__EXERCISE REQUIREMENTS__
Extract every line of the listing below and reproduce each one without any alteration.

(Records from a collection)
===

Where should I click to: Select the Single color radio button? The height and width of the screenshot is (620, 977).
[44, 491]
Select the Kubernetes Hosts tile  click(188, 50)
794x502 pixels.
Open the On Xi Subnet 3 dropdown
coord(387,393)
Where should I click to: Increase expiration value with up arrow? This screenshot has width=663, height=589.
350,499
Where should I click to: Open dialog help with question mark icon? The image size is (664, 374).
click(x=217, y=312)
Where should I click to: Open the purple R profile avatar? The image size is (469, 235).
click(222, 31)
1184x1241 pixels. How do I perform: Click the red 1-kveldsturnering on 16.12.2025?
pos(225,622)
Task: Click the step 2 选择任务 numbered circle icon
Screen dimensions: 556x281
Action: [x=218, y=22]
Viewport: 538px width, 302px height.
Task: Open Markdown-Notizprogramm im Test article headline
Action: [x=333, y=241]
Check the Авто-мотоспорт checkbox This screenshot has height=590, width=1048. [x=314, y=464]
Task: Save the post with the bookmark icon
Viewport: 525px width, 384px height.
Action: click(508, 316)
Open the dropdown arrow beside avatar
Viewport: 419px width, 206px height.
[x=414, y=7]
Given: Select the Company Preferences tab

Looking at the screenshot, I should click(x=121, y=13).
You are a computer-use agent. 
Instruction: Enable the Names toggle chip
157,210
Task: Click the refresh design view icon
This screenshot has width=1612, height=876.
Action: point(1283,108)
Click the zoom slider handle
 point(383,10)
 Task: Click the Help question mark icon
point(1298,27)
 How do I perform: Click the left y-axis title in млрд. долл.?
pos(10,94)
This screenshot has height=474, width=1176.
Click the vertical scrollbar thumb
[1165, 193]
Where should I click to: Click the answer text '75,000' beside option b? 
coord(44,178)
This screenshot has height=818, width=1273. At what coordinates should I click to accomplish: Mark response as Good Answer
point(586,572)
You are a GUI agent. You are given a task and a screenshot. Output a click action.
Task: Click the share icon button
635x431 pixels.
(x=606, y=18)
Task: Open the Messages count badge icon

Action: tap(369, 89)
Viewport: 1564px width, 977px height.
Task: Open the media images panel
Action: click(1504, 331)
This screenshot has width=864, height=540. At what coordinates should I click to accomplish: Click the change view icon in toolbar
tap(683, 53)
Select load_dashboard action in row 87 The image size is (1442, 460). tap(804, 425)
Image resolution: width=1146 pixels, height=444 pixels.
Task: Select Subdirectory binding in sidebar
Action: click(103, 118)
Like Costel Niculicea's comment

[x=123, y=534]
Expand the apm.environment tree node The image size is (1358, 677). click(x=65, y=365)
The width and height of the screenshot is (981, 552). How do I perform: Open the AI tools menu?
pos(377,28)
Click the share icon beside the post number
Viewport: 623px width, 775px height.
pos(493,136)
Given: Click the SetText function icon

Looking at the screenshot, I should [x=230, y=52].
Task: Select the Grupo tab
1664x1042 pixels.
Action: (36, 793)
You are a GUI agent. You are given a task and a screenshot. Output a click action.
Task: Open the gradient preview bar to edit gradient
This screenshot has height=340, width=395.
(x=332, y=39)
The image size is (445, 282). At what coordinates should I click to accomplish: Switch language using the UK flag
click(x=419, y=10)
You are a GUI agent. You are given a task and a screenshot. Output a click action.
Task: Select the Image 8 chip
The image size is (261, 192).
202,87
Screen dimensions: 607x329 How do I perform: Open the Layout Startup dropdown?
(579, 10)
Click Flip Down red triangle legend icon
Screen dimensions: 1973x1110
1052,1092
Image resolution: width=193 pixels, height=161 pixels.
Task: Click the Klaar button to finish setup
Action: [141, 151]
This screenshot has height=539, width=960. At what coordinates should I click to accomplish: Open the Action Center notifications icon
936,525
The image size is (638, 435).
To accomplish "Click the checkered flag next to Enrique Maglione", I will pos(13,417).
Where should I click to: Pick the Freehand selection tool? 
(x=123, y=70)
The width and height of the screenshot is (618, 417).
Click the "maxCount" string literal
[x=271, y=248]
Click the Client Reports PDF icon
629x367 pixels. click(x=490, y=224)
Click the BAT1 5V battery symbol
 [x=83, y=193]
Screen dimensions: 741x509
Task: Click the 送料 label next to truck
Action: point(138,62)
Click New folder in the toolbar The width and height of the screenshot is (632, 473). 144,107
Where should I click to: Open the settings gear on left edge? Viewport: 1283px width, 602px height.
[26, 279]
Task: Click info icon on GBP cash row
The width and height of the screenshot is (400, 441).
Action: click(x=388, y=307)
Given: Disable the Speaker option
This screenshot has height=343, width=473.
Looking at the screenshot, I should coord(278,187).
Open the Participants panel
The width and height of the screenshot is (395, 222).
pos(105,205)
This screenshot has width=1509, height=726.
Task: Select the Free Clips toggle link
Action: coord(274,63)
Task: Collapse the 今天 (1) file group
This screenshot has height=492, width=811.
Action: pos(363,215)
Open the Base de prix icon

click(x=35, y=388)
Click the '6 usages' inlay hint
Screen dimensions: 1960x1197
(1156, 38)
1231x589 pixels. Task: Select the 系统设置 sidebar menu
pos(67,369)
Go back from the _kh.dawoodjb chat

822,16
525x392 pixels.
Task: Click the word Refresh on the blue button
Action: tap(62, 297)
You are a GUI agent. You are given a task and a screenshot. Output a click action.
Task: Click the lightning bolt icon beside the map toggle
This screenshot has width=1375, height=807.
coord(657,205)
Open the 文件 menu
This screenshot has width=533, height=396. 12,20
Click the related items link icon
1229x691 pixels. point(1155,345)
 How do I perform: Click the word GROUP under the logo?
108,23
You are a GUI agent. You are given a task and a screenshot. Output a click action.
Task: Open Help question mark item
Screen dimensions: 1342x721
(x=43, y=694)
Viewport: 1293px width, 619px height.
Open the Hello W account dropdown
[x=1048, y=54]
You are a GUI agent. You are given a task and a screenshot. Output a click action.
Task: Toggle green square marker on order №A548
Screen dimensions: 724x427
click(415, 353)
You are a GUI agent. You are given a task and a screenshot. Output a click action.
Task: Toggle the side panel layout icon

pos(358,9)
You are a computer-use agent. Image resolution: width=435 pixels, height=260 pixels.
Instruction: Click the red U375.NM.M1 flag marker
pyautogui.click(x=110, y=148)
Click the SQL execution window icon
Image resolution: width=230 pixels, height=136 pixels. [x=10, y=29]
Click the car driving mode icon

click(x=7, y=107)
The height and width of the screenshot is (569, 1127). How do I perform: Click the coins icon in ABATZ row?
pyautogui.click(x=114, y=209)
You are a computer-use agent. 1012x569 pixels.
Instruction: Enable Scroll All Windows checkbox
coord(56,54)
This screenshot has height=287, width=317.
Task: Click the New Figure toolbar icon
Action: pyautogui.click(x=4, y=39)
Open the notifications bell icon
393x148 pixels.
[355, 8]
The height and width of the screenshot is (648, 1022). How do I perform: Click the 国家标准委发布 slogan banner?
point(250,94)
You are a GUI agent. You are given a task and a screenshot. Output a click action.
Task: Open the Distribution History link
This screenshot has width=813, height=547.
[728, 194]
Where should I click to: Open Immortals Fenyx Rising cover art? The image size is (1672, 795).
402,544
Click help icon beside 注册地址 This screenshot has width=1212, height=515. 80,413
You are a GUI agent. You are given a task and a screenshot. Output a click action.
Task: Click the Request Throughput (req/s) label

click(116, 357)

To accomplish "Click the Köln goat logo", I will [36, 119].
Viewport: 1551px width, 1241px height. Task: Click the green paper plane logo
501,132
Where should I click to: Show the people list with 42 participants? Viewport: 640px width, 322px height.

===

__RESPONSE TO THE EXERCISE__
Where should I click to: Select the Single color radio button? The height and width of the screenshot is (620, 977).
[44, 491]
Select the Kubernetes Hosts tile  click(188, 50)
794x502 pixels.
Open the On Xi Subnet 3 dropdown
coord(387,393)
Where should I click to: Increase expiration value with up arrow? This screenshot has width=663, height=589.
350,499
Where should I click to: Open dialog help with question mark icon? The image size is (664, 374).
click(x=217, y=312)
Where should I click to: Open the purple R profile avatar? The image size is (469, 235).
click(222, 31)
1184x1241 pixels. How do I perform: Click the red 1-kveldsturnering on 16.12.2025?
pos(225,622)
Task: Click the step 2 选择任务 numbered circle icon
Screen dimensions: 556x281
Action: [x=218, y=22]
Viewport: 538px width, 302px height.
Task: Open Markdown-Notizprogramm im Test article headline
Action: [x=333, y=241]
Check the Авто-мотоспорт checkbox This screenshot has height=590, width=1048. [x=314, y=464]
Task: Save the post with the bookmark icon
Viewport: 525px width, 384px height.
Action: click(508, 316)
Open the dropdown arrow beside avatar
Viewport: 419px width, 206px height.
[x=414, y=7]
Given: Select the Company Preferences tab

Looking at the screenshot, I should click(x=121, y=13).
You are a computer-use agent. 
Instruction: Enable the Names toggle chip
157,210
Task: Click the refresh design view icon
This screenshot has width=1612, height=876.
Action: point(1283,108)
Click the zoom slider handle
 point(383,10)
 Task: Click the Help question mark icon
point(1298,27)
 How do I perform: Click the left y-axis title in млрд. долл.?
pos(10,94)
This screenshot has height=474, width=1176.
Click the vertical scrollbar thumb
[1165, 193]
Where should I click to: Click the answer text '75,000' beside option b? 
coord(44,178)
This screenshot has height=818, width=1273. At what coordinates should I click to accomplish: Mark response as Good Answer
point(586,572)
You are a GUI agent. You are given a task and a screenshot. Output a click action.
Task: Click the share icon button
635x431 pixels.
(x=606, y=18)
Task: Open the Messages count badge icon

Action: tap(369, 89)
Viewport: 1564px width, 977px height.
Task: Open the media images panel
Action: click(1504, 331)
This screenshot has width=864, height=540. At what coordinates should I click to accomplish: Click the change view icon in toolbar
tap(683, 53)
Select load_dashboard action in row 87 The image size is (1442, 460). tap(804, 425)
Image resolution: width=1146 pixels, height=444 pixels.
Task: Select Subdirectory binding in sidebar
Action: click(103, 118)
Like Costel Niculicea's comment

[x=123, y=534]
Expand the apm.environment tree node The image size is (1358, 677). click(x=65, y=365)
The width and height of the screenshot is (981, 552). How do I perform: Open the AI tools menu?
pos(377,28)
Click the share icon beside the post number
Viewport: 623px width, 775px height.
pos(493,136)
Given: Click the SetText function icon

Looking at the screenshot, I should [x=230, y=52].
Task: Select the Grupo tab
1664x1042 pixels.
Action: (36, 793)
You are a GUI agent. You are given a task and a screenshot. Output a click action.
Task: Open the gradient preview bar to edit gradient
This screenshot has height=340, width=395.
(x=332, y=39)
The image size is (445, 282). At what coordinates should I click to accomplish: Switch language using the UK flag
click(x=419, y=10)
You are a GUI agent. You are given a task and a screenshot. Output a click action.
Task: Select the Image 8 chip
The image size is (261, 192).
202,87
Screen dimensions: 607x329 How do I perform: Open the Layout Startup dropdown?
(579, 10)
Click Flip Down red triangle legend icon
Screen dimensions: 1973x1110
1052,1092
Image resolution: width=193 pixels, height=161 pixels.
Task: Click the Klaar button to finish setup
Action: [141, 151]
This screenshot has height=539, width=960. At what coordinates should I click to accomplish: Open the Action Center notifications icon
936,525
The image size is (638, 435).
To accomplish "Click the checkered flag next to Enrique Maglione", I will pos(13,417).
Where should I click to: Pick the Freehand selection tool? 
(x=123, y=70)
The width and height of the screenshot is (618, 417).
Click the "maxCount" string literal
[x=271, y=248]
Click the Client Reports PDF icon
629x367 pixels. click(x=490, y=224)
Click the BAT1 5V battery symbol
 [x=83, y=193]
Screen dimensions: 741x509
Task: Click the 送料 label next to truck
Action: point(138,62)
Click New folder in the toolbar The width and height of the screenshot is (632, 473). 144,107
Where should I click to: Open the settings gear on left edge? Viewport: 1283px width, 602px height.
[26, 279]
Task: Click info icon on GBP cash row
The width and height of the screenshot is (400, 441).
Action: click(x=388, y=307)
Given: Disable the Speaker option
This screenshot has height=343, width=473.
Looking at the screenshot, I should coord(278,187).
Open the Participants panel
The width and height of the screenshot is (395, 222).
pos(105,205)
This screenshot has width=1509, height=726.
Task: Select the Free Clips toggle link
Action: coord(274,63)
Task: Collapse the 今天 (1) file group
This screenshot has height=492, width=811.
Action: pos(363,215)
Open the Base de prix icon

click(x=35, y=388)
Click the '6 usages' inlay hint
Screen dimensions: 1960x1197
(1156, 38)
1231x589 pixels. Task: Select the 系统设置 sidebar menu
pos(67,369)
Go back from the _kh.dawoodjb chat

822,16
525x392 pixels.
Task: Click the word Refresh on the blue button
Action: tap(62, 297)
You are a GUI agent. You are given a task and a screenshot. Output a click action.
Task: Click the lightning bolt icon beside the map toggle
This screenshot has width=1375, height=807.
coord(657,205)
Open the 文件 menu
This screenshot has width=533, height=396. 12,20
Click the related items link icon
1229x691 pixels. point(1155,345)
 How do I perform: Click the word GROUP under the logo?
108,23
You are a GUI agent. You are given a task and a screenshot. Output a click action.
Task: Open Help question mark item
Screen dimensions: 1342x721
(x=43, y=694)
Viewport: 1293px width, 619px height.
Open the Hello W account dropdown
[x=1048, y=54]
You are a GUI agent. You are given a task and a screenshot. Output a click action.
Task: Toggle green square marker on order №A548
Screen dimensions: 724x427
click(415, 353)
You are a GUI agent. You are given a task and a screenshot. Output a click action.
Task: Toggle the side panel layout icon

pos(358,9)
You are a computer-use agent. Image resolution: width=435 pixels, height=260 pixels.
Instruction: Click the red U375.NM.M1 flag marker
pyautogui.click(x=110, y=148)
Click the SQL execution window icon
Image resolution: width=230 pixels, height=136 pixels. [x=10, y=29]
Click the car driving mode icon

click(x=7, y=107)
The height and width of the screenshot is (569, 1127). How do I perform: Click the coins icon in ABATZ row?
pyautogui.click(x=114, y=209)
You are a computer-use agent. 1012x569 pixels.
Instruction: Enable Scroll All Windows checkbox
coord(56,54)
This screenshot has height=287, width=317.
Task: Click the New Figure toolbar icon
Action: pyautogui.click(x=4, y=39)
Open the notifications bell icon
393x148 pixels.
[355, 8]
The height and width of the screenshot is (648, 1022). How do I perform: Click the 国家标准委发布 slogan banner?
point(250,94)
You are a GUI agent. You are given a task and a screenshot. Output a click action.
Task: Open the Distribution History link
This screenshot has width=813, height=547.
[728, 194]
Where should I click to: Open Immortals Fenyx Rising cover art? The image size is (1672, 795).
402,544
Click help icon beside 注册地址 This screenshot has width=1212, height=515. 80,413
You are a GUI agent. You are given a task and a screenshot. Output a click action.
Task: Click the Request Throughput (req/s) label

click(116, 357)

To accomplish "Click the Köln goat logo", I will [36, 119].
Viewport: 1551px width, 1241px height. Task: Click the green paper plane logo
501,132
Where should I click to: Show the people list with 42 participants? Viewport: 640px width, 322px height.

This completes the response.